**** RECORDS SUPPLIED ****

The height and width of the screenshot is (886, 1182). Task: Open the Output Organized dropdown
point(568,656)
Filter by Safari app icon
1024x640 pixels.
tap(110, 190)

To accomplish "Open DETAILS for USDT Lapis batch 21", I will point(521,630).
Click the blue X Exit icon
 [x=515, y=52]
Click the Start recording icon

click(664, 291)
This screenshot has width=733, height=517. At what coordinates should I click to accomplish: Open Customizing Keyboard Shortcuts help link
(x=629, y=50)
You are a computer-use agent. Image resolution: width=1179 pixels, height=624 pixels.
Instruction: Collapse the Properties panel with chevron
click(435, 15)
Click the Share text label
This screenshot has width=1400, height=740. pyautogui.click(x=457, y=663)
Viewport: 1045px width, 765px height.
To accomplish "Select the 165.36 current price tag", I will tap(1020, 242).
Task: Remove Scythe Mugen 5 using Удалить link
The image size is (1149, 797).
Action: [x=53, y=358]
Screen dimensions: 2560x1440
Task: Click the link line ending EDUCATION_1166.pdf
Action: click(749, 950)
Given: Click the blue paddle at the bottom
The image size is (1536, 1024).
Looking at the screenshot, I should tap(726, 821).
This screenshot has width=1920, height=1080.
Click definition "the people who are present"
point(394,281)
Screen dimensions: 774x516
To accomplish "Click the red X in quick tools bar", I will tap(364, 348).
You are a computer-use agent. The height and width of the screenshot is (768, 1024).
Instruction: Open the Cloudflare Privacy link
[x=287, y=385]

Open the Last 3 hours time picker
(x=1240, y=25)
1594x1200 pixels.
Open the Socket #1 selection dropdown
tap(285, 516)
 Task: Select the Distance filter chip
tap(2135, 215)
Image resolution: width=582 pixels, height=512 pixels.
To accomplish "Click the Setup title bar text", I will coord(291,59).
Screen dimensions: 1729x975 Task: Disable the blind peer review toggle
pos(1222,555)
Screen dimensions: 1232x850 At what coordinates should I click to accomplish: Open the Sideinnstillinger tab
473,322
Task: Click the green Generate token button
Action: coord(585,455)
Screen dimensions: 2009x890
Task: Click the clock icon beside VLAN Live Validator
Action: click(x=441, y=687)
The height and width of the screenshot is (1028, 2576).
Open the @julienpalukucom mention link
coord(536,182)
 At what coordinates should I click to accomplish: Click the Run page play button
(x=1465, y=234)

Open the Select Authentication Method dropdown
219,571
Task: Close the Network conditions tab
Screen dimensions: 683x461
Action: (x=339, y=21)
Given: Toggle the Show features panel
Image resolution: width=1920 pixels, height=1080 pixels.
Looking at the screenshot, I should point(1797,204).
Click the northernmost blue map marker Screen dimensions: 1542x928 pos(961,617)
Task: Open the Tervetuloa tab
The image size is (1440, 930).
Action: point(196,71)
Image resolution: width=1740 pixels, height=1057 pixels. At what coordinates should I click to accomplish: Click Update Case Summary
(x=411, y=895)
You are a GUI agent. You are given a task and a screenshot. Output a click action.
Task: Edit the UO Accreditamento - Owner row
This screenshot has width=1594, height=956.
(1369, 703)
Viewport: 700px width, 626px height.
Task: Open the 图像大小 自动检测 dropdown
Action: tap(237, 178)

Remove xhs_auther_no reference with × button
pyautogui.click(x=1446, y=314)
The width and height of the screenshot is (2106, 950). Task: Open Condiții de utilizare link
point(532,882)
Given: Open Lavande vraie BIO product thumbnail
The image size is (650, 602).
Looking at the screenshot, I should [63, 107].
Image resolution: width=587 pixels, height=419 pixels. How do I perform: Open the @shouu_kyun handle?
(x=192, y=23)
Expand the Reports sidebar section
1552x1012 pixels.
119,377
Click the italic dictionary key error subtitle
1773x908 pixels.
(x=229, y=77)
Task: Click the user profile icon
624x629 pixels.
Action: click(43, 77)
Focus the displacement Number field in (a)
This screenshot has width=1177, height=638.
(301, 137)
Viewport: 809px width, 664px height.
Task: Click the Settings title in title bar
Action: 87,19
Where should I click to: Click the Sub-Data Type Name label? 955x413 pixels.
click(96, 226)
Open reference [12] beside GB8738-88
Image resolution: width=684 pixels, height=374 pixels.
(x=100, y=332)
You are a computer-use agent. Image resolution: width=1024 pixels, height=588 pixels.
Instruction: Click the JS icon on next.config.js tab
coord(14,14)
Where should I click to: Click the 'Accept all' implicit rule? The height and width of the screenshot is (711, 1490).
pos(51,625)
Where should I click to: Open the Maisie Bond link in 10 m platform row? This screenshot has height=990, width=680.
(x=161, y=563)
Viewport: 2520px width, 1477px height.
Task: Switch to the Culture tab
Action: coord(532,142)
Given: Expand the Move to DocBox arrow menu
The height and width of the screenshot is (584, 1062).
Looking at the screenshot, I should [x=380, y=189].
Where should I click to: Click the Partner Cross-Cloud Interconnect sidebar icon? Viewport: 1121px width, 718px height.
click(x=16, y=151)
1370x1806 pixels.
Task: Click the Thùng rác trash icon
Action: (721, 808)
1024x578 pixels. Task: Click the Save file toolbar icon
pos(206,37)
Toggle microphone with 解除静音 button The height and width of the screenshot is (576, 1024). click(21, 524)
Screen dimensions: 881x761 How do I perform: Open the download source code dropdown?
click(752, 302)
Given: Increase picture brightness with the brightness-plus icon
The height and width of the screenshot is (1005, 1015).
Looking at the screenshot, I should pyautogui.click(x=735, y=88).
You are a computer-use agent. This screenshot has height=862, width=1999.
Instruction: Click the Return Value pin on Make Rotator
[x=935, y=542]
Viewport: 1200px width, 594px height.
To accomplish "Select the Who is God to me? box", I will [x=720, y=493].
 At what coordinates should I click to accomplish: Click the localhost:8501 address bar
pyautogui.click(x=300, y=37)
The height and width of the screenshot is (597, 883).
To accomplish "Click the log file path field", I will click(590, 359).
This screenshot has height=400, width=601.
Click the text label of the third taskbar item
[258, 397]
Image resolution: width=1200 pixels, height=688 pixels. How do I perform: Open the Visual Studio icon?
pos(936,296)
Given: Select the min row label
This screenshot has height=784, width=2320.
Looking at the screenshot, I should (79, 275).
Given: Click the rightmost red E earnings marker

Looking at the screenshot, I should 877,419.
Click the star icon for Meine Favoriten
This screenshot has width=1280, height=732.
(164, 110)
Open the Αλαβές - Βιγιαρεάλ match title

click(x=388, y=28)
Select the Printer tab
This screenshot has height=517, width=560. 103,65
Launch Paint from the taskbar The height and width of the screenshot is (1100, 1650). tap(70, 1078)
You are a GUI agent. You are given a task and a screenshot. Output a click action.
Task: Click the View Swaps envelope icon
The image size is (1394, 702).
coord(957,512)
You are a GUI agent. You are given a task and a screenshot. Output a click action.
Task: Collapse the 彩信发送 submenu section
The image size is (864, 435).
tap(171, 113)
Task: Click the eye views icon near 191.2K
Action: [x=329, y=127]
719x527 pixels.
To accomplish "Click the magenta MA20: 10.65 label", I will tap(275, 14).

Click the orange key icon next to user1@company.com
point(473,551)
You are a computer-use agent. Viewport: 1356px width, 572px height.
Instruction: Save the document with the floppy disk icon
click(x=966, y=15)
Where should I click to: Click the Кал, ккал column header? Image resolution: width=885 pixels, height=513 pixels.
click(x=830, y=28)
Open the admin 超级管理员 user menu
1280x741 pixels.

****

> [REQUIREMENT] Return each line from the material above that contains the string "taskbar". Case matters.

> [FINISHED ANSWER]
Click the text label of the third taskbar item
Launch Paint from the taskbar The height and width of the screenshot is (1100, 1650). tap(70, 1078)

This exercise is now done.